HRC responded to news that Steven Menashi, Trump’s nominee for the U.S. Court of Appeals for the Second Circuit, has a history of hateful, disturbing writings that render him unfit to be an impartial federal judge tasked with protecting the rights and civil liberties of all. In one piece, Menashi explicitly diminishes the hate that led to the brutal murder of Matthew Shepard. 

“Nominating a person who has exploited and downplayed the murder of Matthew Shepard to a lifetime seat as a federal judge is offensive and appalling and yet another low point for the Trump-Pence White House,” said HRC President Alphonso David. “At at time when violence and discrimination against LGBTQ people other marginalized communities is on the rise in this country, the last thing we need is another judicial nominee who does not recognize LGBTQ people as people worthy of basic respect and protection under the law. Steven Menashi is not fit to serve on any judicial bench, much less a court one step down from the Supreme Court. He should withdraw, and if he doesn’t, he should be rejected by the Senate.”

Matthew Shepard was brutally attacked in Laramie, Wyoming, in an anti-LGBTQ hate crime on October 6, 1998, and died from his injuries six days later. Just months before Matthew was murdered, James Byrd, Jr., a Black man, was beaten by a group of white supremacists, tied to the back of a pickup truck and dragged three miles before dying. After their murders, both families became tireless advocates for a federal hate crimes law. Their work led to the passage of the Matthew Shepard and James Byrd Jr. Hate Crimes Prevention Action (HCPA) in 2009.

The Anti-Violence Project reported an 86 percent increase in hate violence-related homicides of LGBTQ people between 2016 and 2017. Last year, at least 26 transgender people — mostly Black women — were killed. So far in 2019, there are reports of at least 16 transgender people who have been killed.

Currently, 32 states lack statutes that include sexual orientation and gender identity as protected characteristic under state hate crimes prevention laws. Not only is further progress needed in state legislatures, it’s essential that Congress take action to ensure that training and data-collection around all hate crimes is mandatory, not voluntary.

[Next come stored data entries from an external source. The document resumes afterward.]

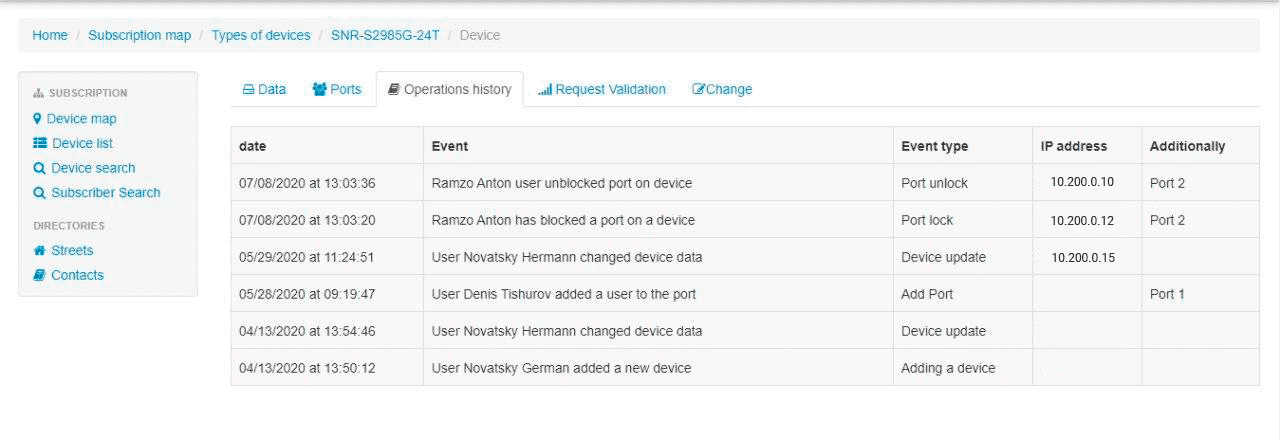Open the Operations history tab
Image resolution: width=1280 pixels, height=440 pixels.
coord(450,89)

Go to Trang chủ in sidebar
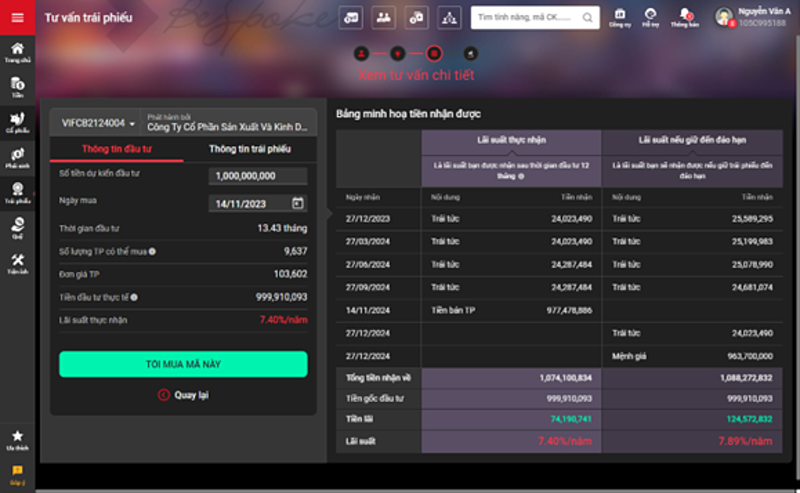[x=16, y=52]
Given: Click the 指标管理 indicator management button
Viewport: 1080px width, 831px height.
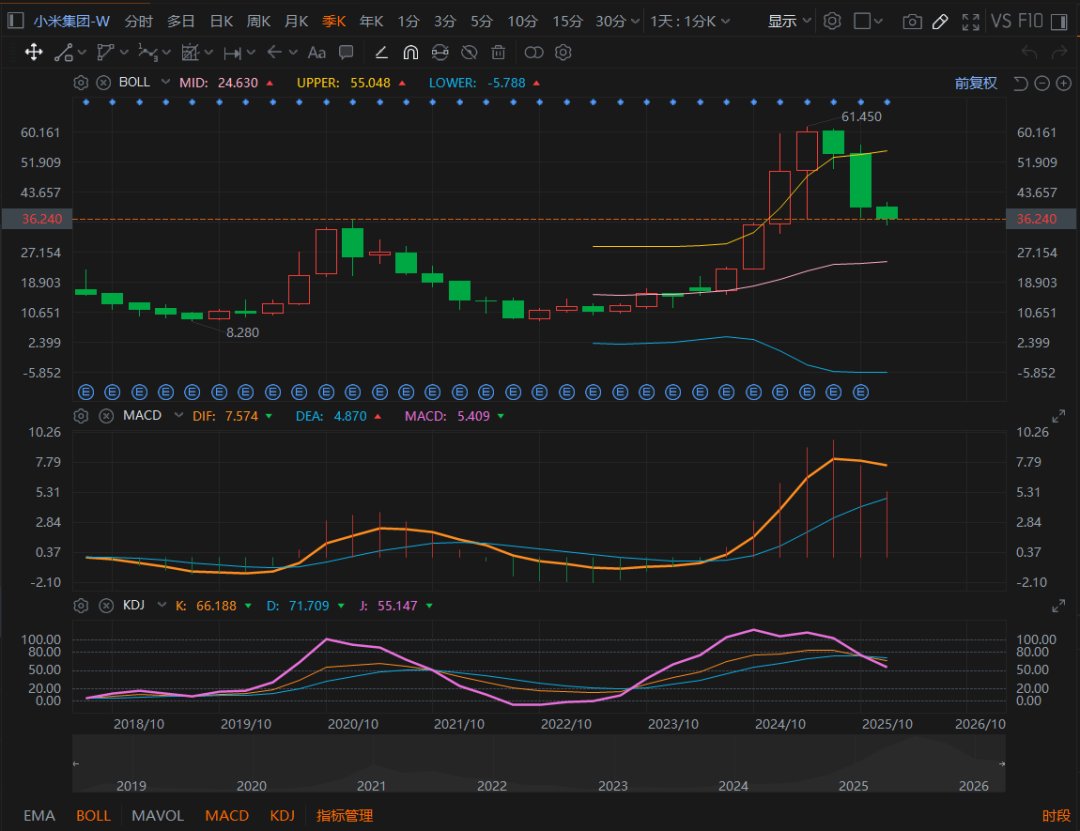Looking at the screenshot, I should 344,815.
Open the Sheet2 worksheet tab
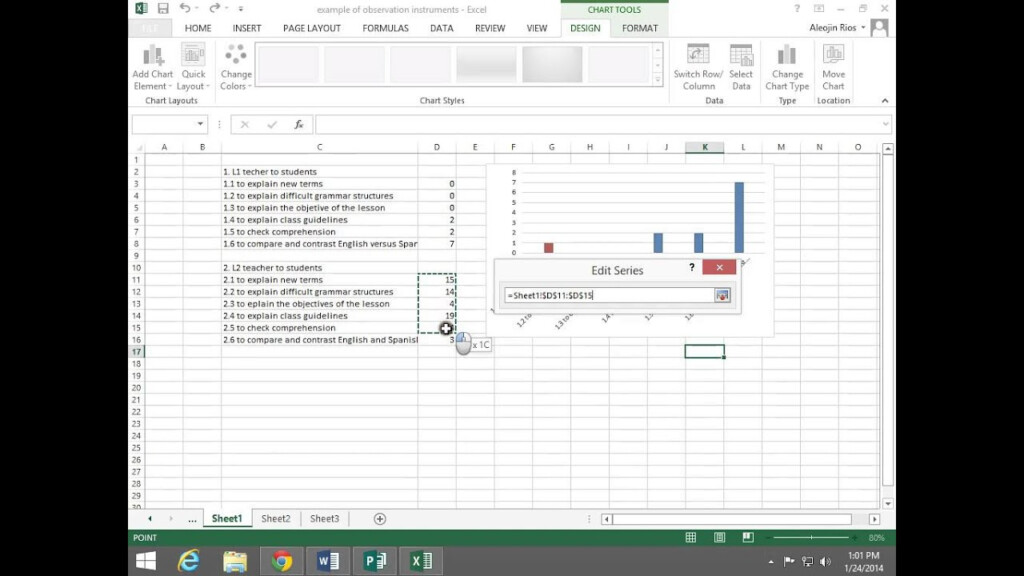This screenshot has height=576, width=1024. point(275,519)

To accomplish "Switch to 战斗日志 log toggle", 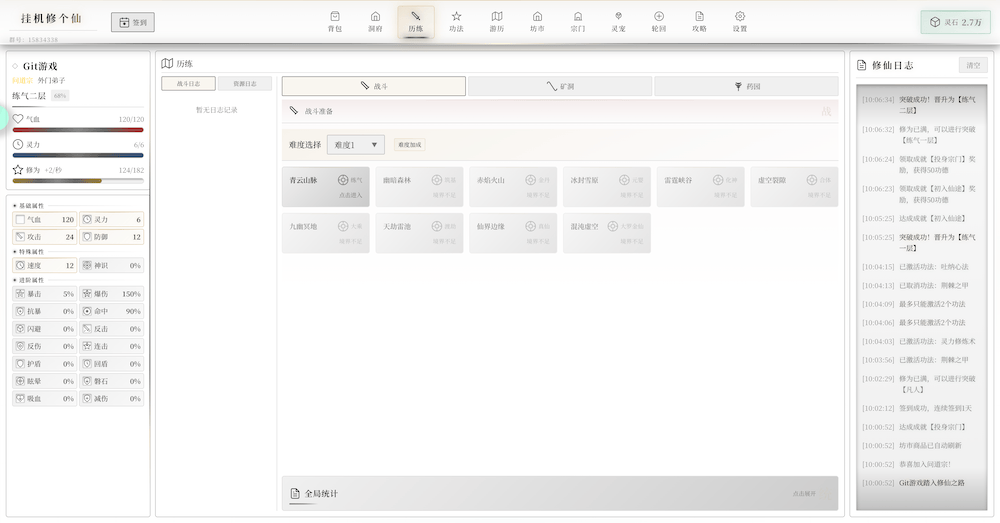I will point(188,84).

In the wake of Shepard’s death, his parents founded the Matthew Shepard Foundation, which seeks “to erase hate by replacing it with understanding, compassion and acceptance [and]... through local, regional and national outreach… empower individuals to find their voice to create change and challenge communities to identify and address hate that lives within their schools, neighborhoods and homes.”